At its foundation, the document delves into Cell Biology and Biochemistry, exploring the intricate architecture of prokaryotic and eukaryotic cells, the specialized functions of their organelles, and the critical roles of biological macromolecules—carbohydrates, lipids, proteins, and nucleic acids—in sustaining life. A significant focus is placed on cellular metabolism, particularly the processes of cellular respiration (the breakdown of glucose to generate ATP, summarized by $\text{C}_6\text{H}_{12}\text{O}_6 + 6\text{O}_2 \rightarrow 6\text{CO}_2 + 6\text{H}_2\text{O} + \text{Energy}$) and photosynthesis (the conversion of light energy into chemical energy, $6\text{CO}_2 + 6\text{H}_2\text{O} + \text{Light Energy} \rightarrow \text{C}_6\text{H}_{12}\text{O}_6 + 6\text{O}_2$). These metabolic pathways, facilitated by highly specific enzymes, are central to energy flow in living systems.

Moving to the blueprint of life, Molecular Biology and Genetics are extensively covered. This includes the double-helical structure and semiconservative replication of DNA, the central dogma of gene expression (transcription of DNA to RNA, and translation of RNA to protein), and the mechanisms of gene regulation in both prokaryotes and eukaryotes. The document also probes the impact of mutations on genetic information and delves into the principles of Mendelian genetics (Law of Segregation, Law of Independent Assortment) and various forms of non-Mendelian inheritance. A crucial quantitative aspect is population genetics, where the Hardy-Weinberg Principle ($p + q = 1$ and $p^2 + 2pq + q^2 = 1$) provides a baseline for understanding non-evolving populations and the factors that drive evolutionary change.

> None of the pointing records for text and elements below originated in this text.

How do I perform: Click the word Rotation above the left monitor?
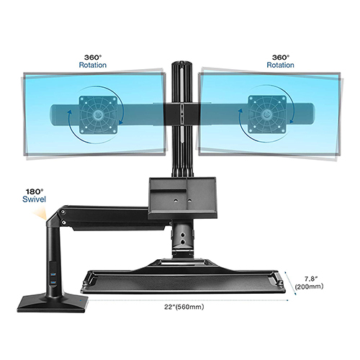[93, 65]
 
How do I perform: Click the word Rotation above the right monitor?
[280, 65]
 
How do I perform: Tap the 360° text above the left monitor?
[93, 58]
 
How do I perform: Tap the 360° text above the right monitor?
[281, 58]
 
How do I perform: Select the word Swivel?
[34, 199]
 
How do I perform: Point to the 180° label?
[35, 192]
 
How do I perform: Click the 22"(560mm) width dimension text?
[184, 307]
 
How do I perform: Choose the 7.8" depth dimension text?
[311, 279]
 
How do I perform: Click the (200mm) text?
[309, 287]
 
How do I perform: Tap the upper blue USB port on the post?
[53, 274]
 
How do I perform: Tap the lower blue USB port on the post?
[53, 284]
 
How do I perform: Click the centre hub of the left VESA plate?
[97, 114]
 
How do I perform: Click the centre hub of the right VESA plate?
[266, 114]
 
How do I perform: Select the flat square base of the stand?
[53, 304]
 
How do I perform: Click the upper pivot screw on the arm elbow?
[63, 212]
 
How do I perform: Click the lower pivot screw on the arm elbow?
[64, 222]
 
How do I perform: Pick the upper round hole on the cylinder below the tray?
[183, 235]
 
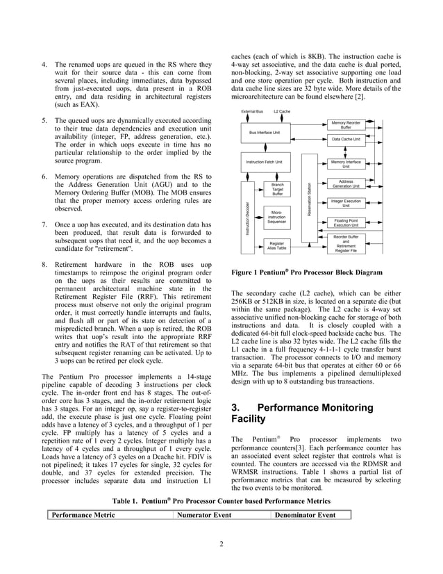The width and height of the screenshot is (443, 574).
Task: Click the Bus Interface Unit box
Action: click(264, 132)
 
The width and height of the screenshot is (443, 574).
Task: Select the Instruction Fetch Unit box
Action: click(264, 162)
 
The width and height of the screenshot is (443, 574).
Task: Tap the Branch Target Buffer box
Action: click(277, 190)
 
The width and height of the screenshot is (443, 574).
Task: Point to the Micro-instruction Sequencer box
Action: click(277, 217)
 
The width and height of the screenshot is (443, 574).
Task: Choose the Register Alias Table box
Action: click(277, 245)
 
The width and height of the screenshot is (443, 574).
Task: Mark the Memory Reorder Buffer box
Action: click(346, 124)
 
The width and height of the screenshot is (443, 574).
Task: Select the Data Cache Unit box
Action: click(346, 139)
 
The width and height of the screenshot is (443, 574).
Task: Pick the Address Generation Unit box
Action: click(346, 184)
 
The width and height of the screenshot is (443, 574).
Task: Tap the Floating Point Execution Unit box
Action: click(346, 222)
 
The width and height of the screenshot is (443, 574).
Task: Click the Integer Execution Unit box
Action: click(346, 203)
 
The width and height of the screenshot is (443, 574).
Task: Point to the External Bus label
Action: click(251, 111)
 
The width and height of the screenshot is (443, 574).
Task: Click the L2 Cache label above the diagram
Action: click(282, 111)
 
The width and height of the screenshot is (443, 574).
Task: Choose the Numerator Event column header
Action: click(204, 515)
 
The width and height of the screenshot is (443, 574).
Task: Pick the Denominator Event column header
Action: click(306, 515)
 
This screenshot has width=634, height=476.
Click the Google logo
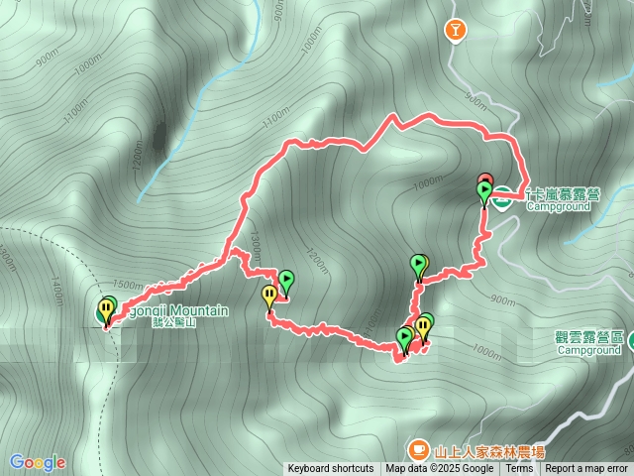point(38,462)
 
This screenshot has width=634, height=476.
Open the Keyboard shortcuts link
point(331,469)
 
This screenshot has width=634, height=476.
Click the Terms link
point(518,469)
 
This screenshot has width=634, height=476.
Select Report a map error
point(587,469)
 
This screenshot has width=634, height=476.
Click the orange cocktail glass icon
point(456,31)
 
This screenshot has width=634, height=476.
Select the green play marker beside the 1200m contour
point(286,281)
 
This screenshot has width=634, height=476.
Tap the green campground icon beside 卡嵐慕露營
point(503,195)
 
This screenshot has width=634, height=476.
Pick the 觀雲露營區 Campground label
point(588,342)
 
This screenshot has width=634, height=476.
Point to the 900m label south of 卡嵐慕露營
point(503,300)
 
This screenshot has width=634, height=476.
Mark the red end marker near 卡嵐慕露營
point(484,179)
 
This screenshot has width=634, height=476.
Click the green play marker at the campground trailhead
point(484,191)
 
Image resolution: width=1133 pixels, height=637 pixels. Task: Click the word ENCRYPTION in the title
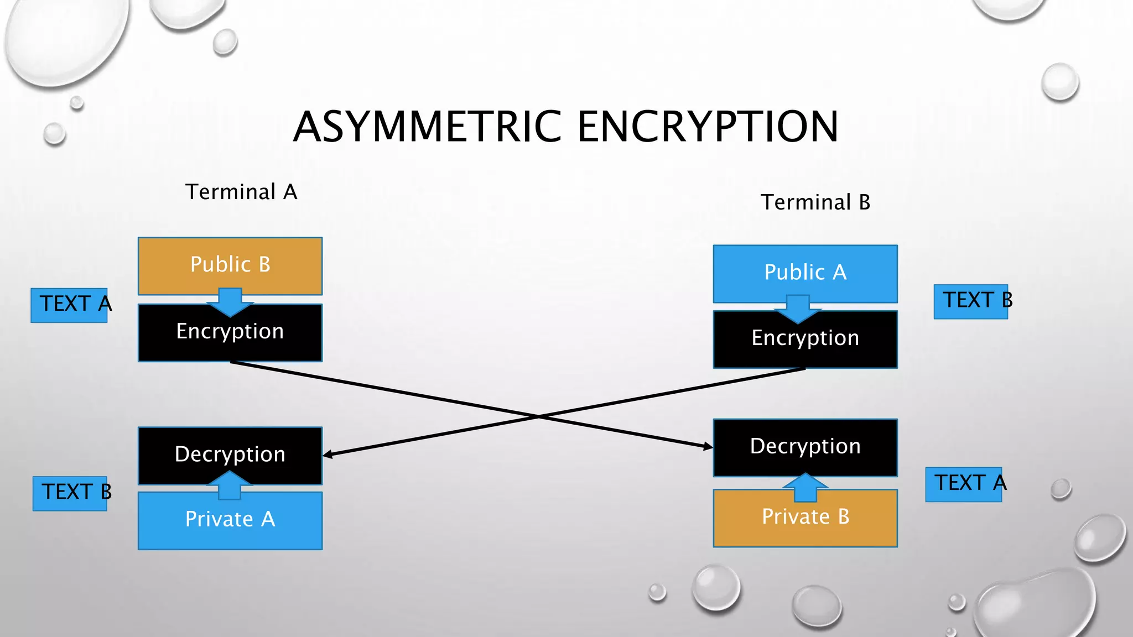(708, 127)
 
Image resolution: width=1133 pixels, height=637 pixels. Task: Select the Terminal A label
(241, 192)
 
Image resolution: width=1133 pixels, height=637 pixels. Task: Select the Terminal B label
(815, 202)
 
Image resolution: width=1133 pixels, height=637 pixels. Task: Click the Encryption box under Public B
(230, 335)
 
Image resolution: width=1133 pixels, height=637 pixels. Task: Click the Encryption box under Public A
(805, 342)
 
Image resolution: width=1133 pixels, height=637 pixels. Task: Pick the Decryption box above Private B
(805, 445)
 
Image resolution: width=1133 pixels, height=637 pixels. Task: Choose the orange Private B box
(805, 519)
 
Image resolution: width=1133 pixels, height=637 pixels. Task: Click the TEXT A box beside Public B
(70, 305)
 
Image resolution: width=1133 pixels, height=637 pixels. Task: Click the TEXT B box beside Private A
(70, 493)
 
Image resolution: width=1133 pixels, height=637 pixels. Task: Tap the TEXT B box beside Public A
(970, 301)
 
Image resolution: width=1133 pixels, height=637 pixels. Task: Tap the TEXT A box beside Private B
(964, 484)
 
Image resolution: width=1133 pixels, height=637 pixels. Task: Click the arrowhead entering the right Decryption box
(708, 446)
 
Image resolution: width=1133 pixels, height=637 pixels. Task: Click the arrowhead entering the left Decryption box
(328, 455)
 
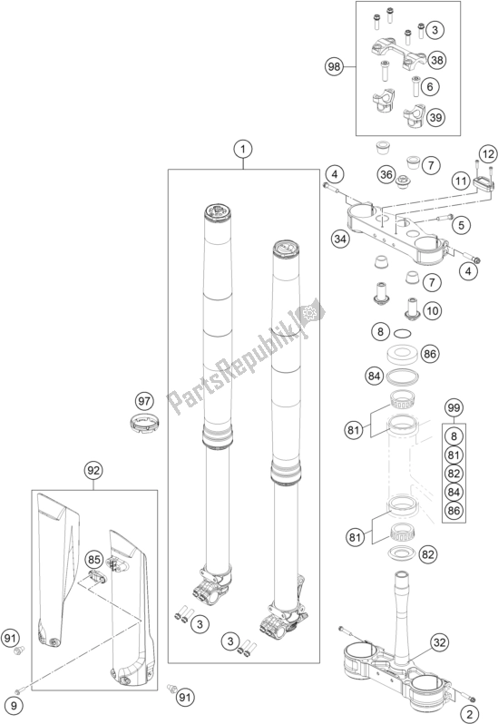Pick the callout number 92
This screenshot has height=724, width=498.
pos(93,471)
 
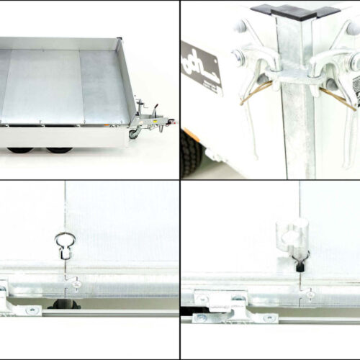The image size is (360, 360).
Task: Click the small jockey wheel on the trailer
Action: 133,134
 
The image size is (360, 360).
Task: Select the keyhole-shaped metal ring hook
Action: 63,244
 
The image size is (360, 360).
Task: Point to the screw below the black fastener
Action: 308,293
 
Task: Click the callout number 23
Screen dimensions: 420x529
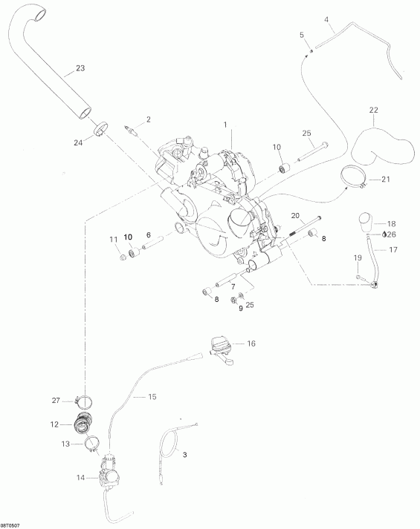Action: [80, 68]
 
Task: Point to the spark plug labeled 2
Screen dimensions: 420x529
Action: [131, 131]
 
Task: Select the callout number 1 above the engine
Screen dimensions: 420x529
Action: [225, 125]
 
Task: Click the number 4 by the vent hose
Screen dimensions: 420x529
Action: [326, 19]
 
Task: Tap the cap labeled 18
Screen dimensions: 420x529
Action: [364, 222]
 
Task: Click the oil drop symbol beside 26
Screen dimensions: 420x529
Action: [384, 234]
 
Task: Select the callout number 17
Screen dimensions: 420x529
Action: [393, 249]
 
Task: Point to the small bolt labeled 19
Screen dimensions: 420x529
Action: [359, 277]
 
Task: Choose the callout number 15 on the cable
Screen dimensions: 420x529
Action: [152, 397]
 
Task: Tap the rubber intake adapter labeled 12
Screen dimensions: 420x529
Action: [82, 424]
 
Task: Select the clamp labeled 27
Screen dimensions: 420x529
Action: [85, 401]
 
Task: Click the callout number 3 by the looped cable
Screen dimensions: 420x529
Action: [184, 455]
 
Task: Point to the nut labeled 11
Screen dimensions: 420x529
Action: [123, 257]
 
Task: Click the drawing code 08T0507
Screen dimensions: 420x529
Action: [10, 525]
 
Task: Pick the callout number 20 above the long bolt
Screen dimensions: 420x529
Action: [295, 216]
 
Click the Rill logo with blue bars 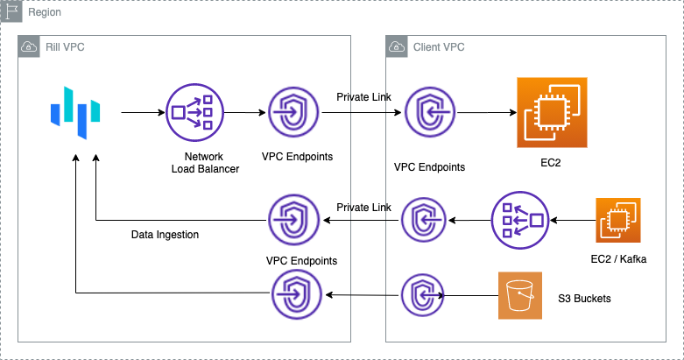(x=75, y=112)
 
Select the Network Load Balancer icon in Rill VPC (x=192, y=112)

Finally, the document extends to the interactions between organisms and their environment through Ecology and Environmental Biology. This section examines population dynamics (exponential growth $dN/dt = rN$ and logistic growth $dN/dt = rN(K-N)/K$), community interactions (competition, predation, symbiosis), and the structure and function of ecosystems. Key ecological cycles, such as the water, carbon, nitrogen, and phosphorus cycles, are emphasized, along with the critical importance of biodiversity and the challenges of conservation. Basic principles of animal and plant physiology, including homeostasis and the functions of major organ systems or plant hormones, round out the comprehensive coverage, highlighting the diversity of life and its functional adaptations.